The research is based on a longitudinal analysis of more than 1,300 children living in 10 locations in the United States who were followed from birth in the Study of Early Child Care and Youth Development. It was carried out under the auspices of the Eunice Kennedy Shriver National Institute of Child Health and Human Development (NICHD) by researchers at the University of Texas at Austin, Tufts University, the University of North Carolina at Chapel Hill, the University of California, Irvine, the University of Virginia, and the NICHD Early Child Care Research Network.
The researchers evaluated children's homes and child care/preschool settings when the children were 4-1/2 years old, studied their first grade classrooms, and evaluated reading and math test scores through fifth grade. In doing so, they gauged whether the links between various combinations of cognitive stimulation and children's achievement were simply due to the socioeconomic circumstances of the children's families, or whether children from different socioeconomic backgrounds got more or less, academically, from each combination.

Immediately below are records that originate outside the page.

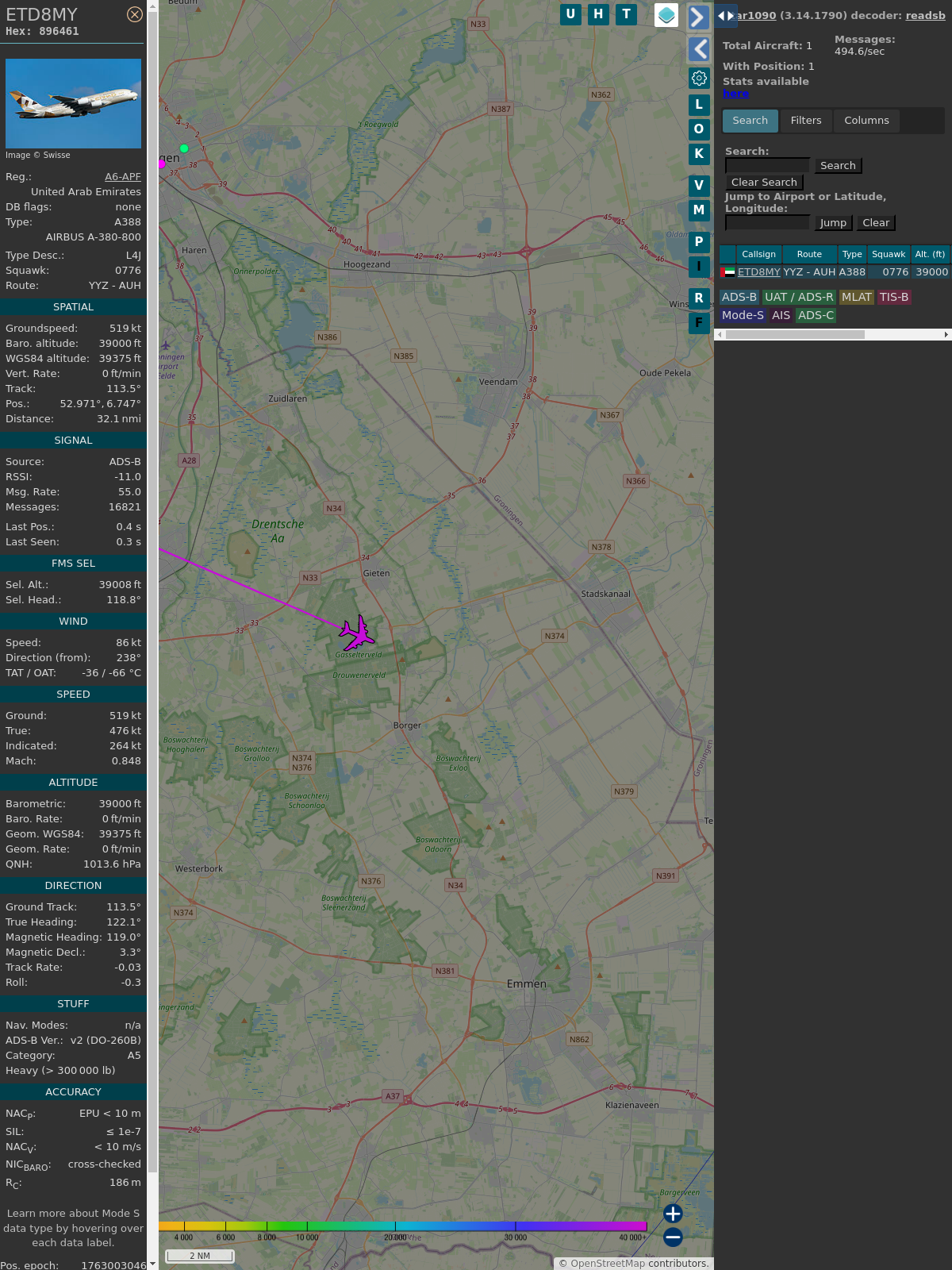Expand sidebar with right chevron arrow
952x1270 pixels.
pos(698,17)
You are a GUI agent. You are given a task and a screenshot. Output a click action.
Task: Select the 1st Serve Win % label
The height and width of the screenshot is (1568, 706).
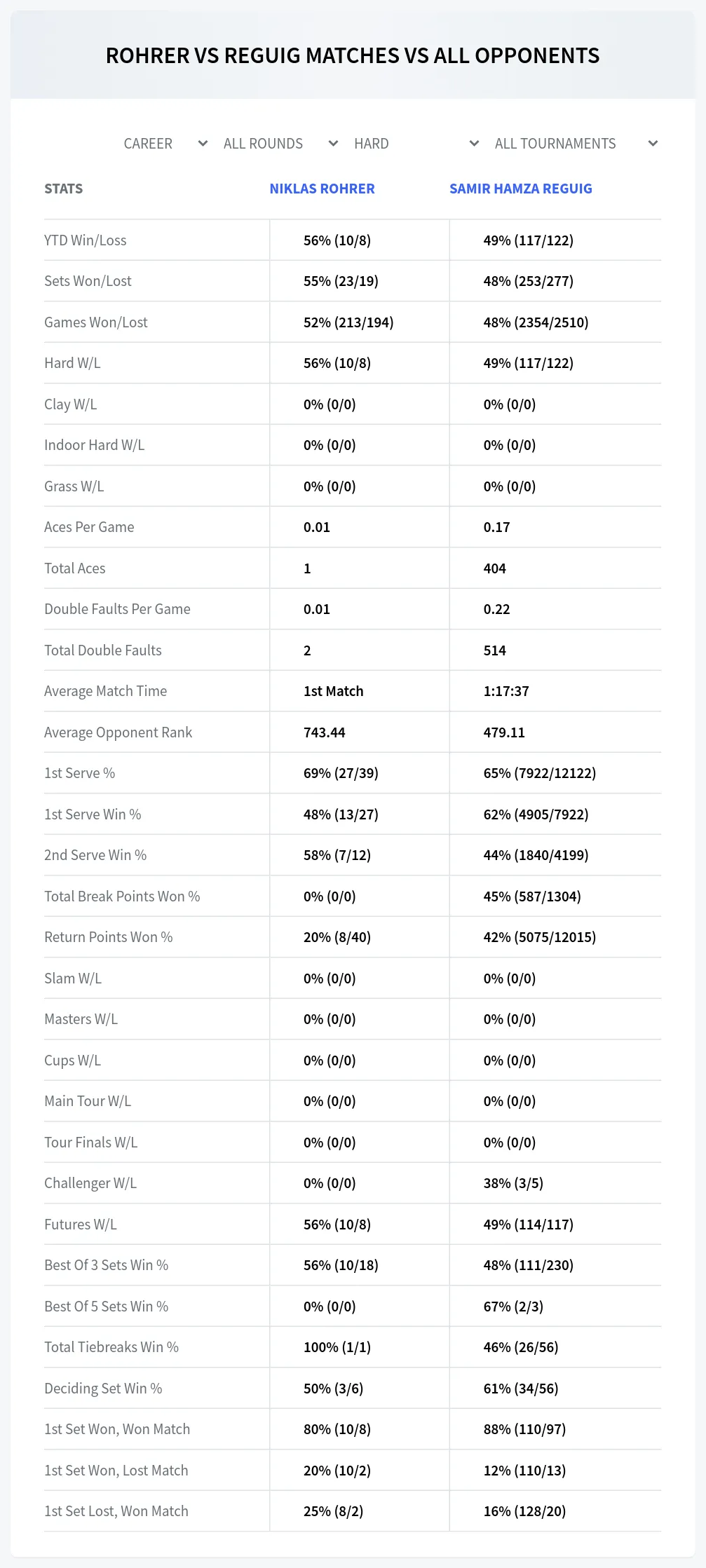[x=93, y=814]
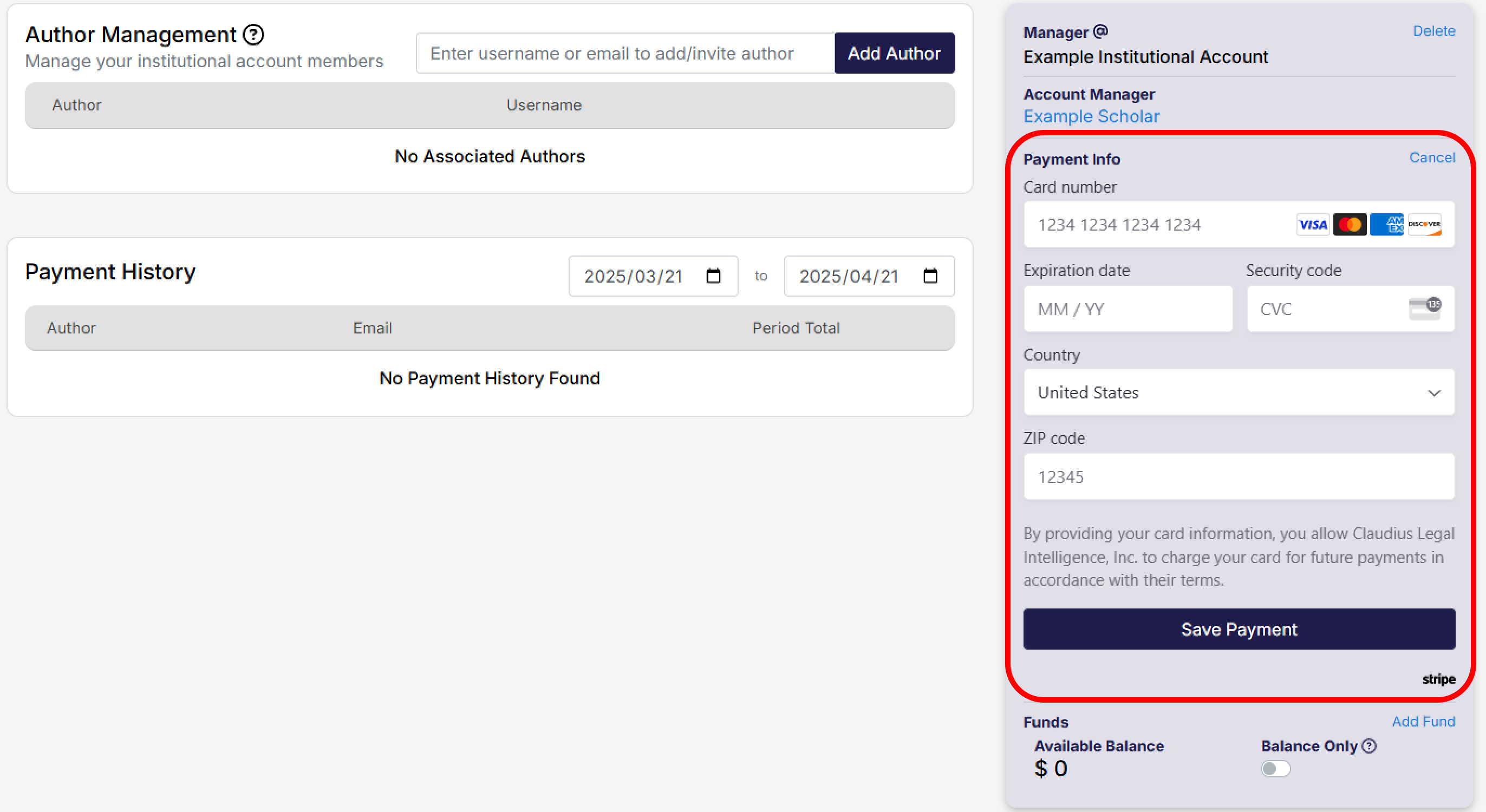Image resolution: width=1486 pixels, height=812 pixels.
Task: Click the Discover card logo
Action: point(1424,224)
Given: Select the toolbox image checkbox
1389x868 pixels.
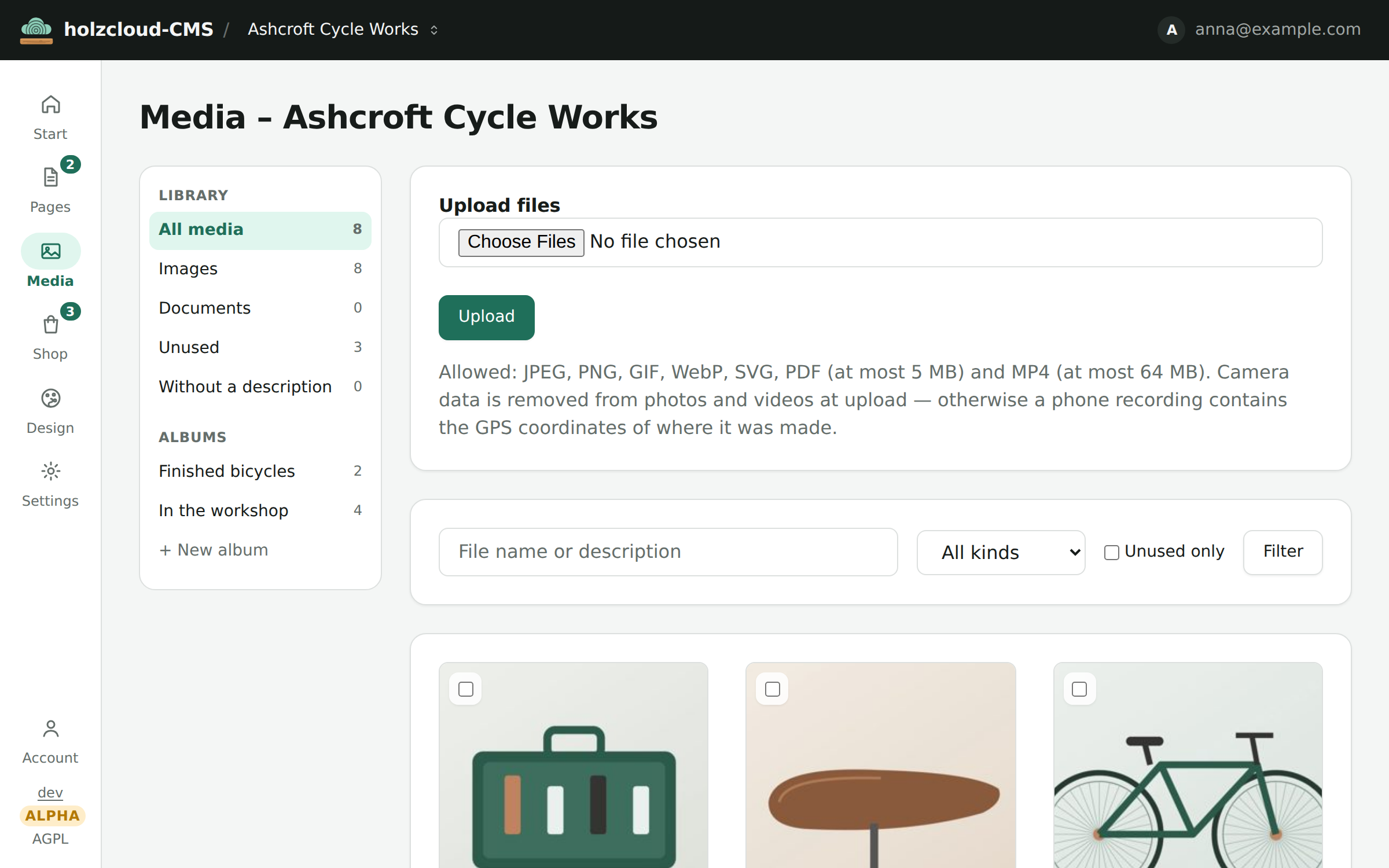Looking at the screenshot, I should (x=465, y=689).
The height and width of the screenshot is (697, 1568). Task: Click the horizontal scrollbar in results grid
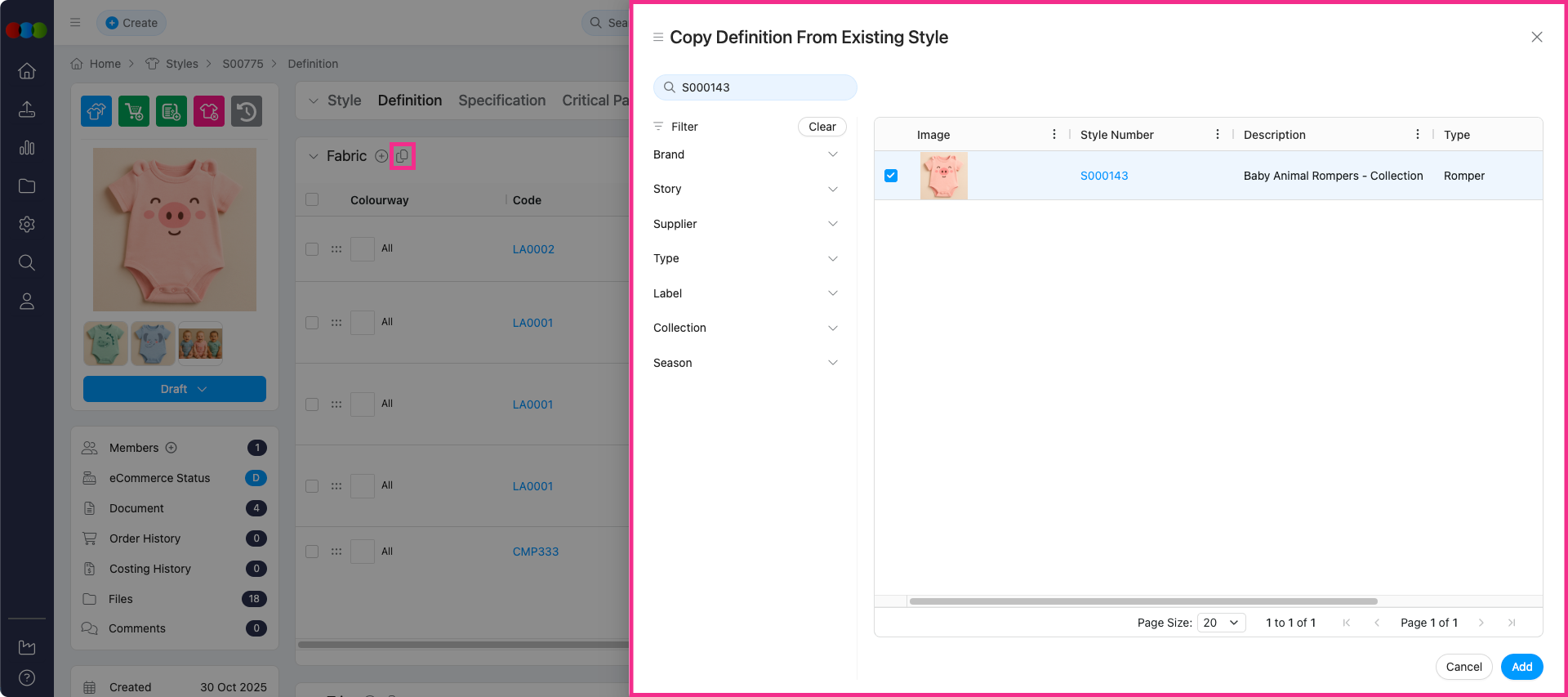point(1143,601)
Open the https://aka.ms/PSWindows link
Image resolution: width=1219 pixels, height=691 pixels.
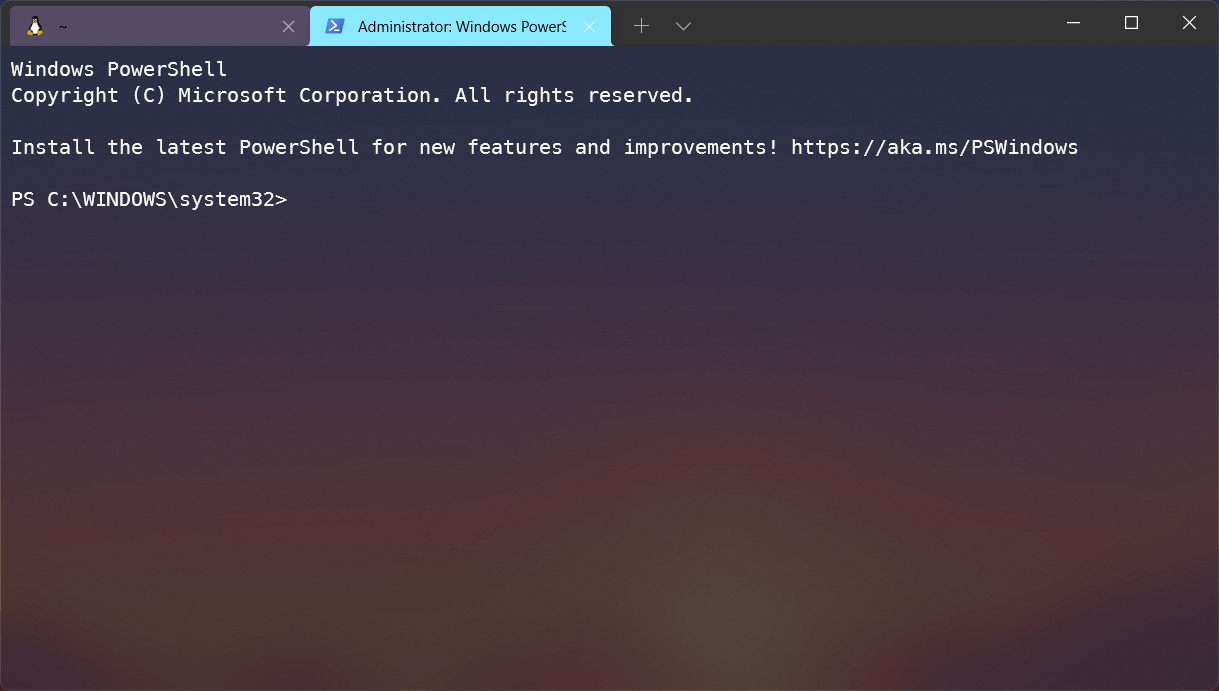(x=934, y=147)
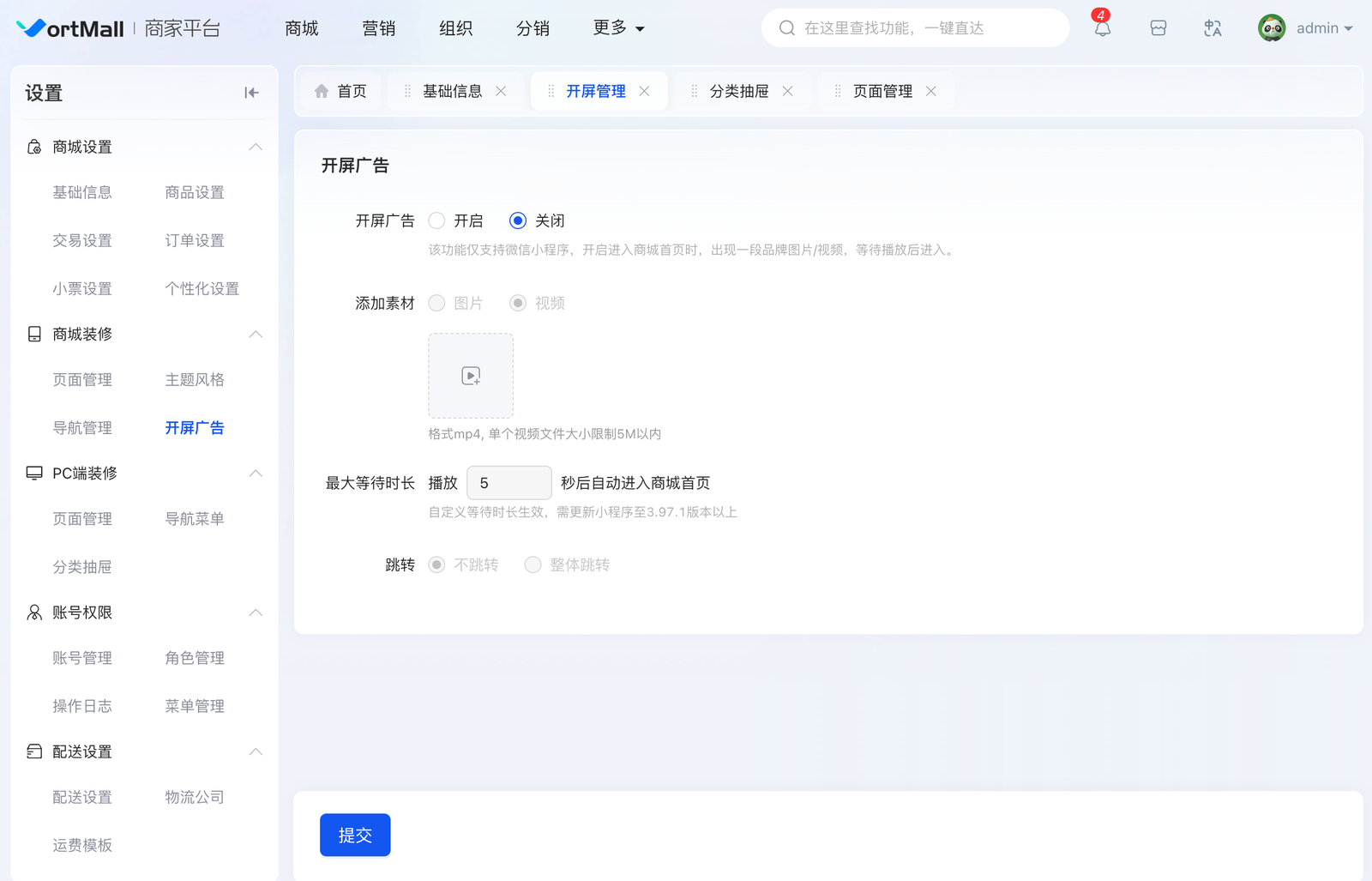Screen dimensions: 1372x881
Task: Open 主题风格 in sidebar
Action: (195, 379)
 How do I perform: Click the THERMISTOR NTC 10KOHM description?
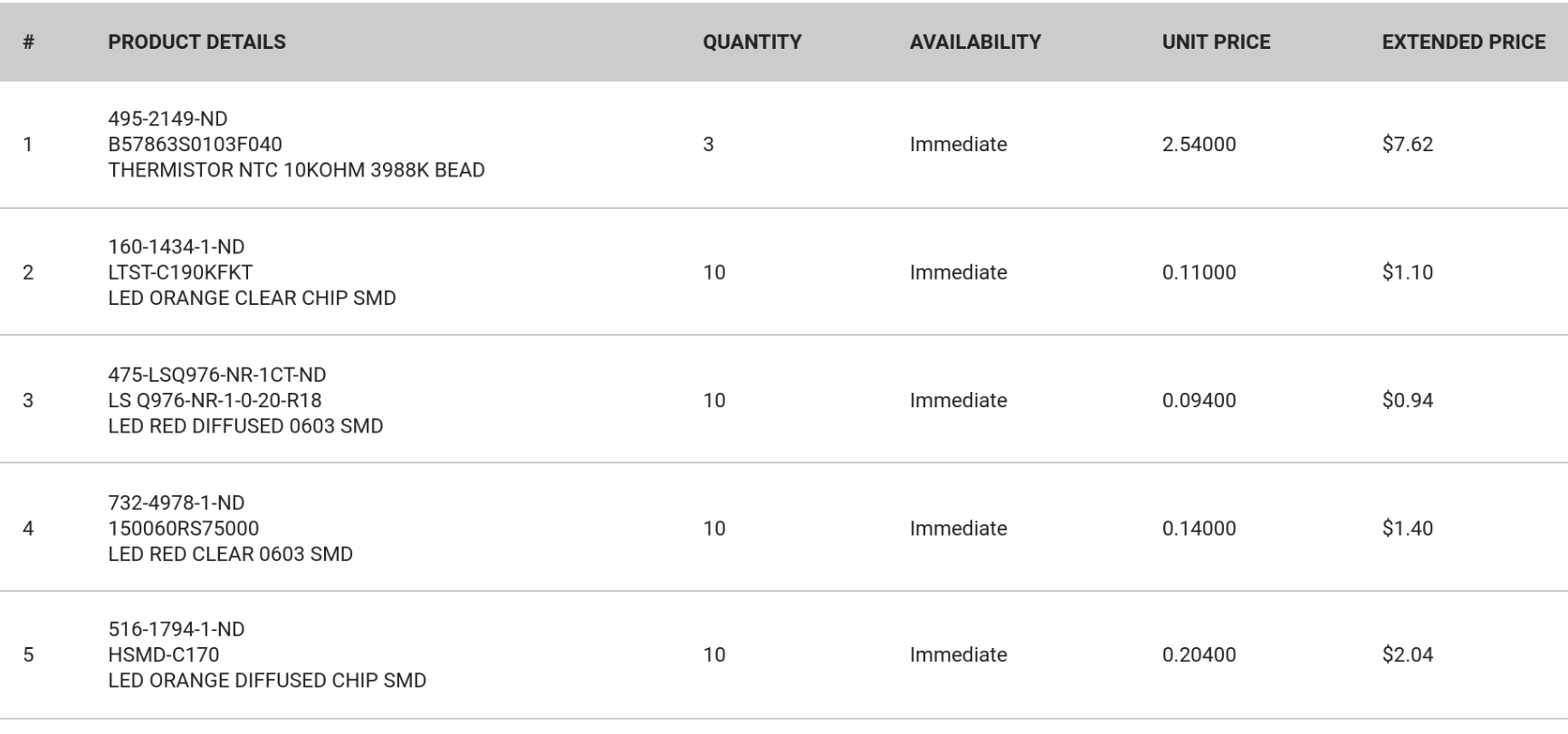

"The ultimate payoff of attempts to improve one context of early childhood depends in part on whether related contexts are improved, too," according to Crosnoe.
Moreover, even though children from advantaged families are more likely to experience this convergence of support for learning across the contexts of their lives, the study found that low-income children may benefit more from it.
"Helping children, especially those from poor families, get off to a good start in elementary school has become a major focus of education policy," Crosnoe adds. "These policy interventions typically target one setting—the home, preschool, or elementary school—but rarely the intersection of all three."
This study suggests that increasing coordination among the three main contexts involved in the transition to formal school is critical. "To do so, policymakers must put renewed focus on the home-preschool partnerships often advocated by early intervention programs and the family-school partnerships advocated by No Child Left Behind, the Elementary and Secondary Education Act," according to Crosnoe.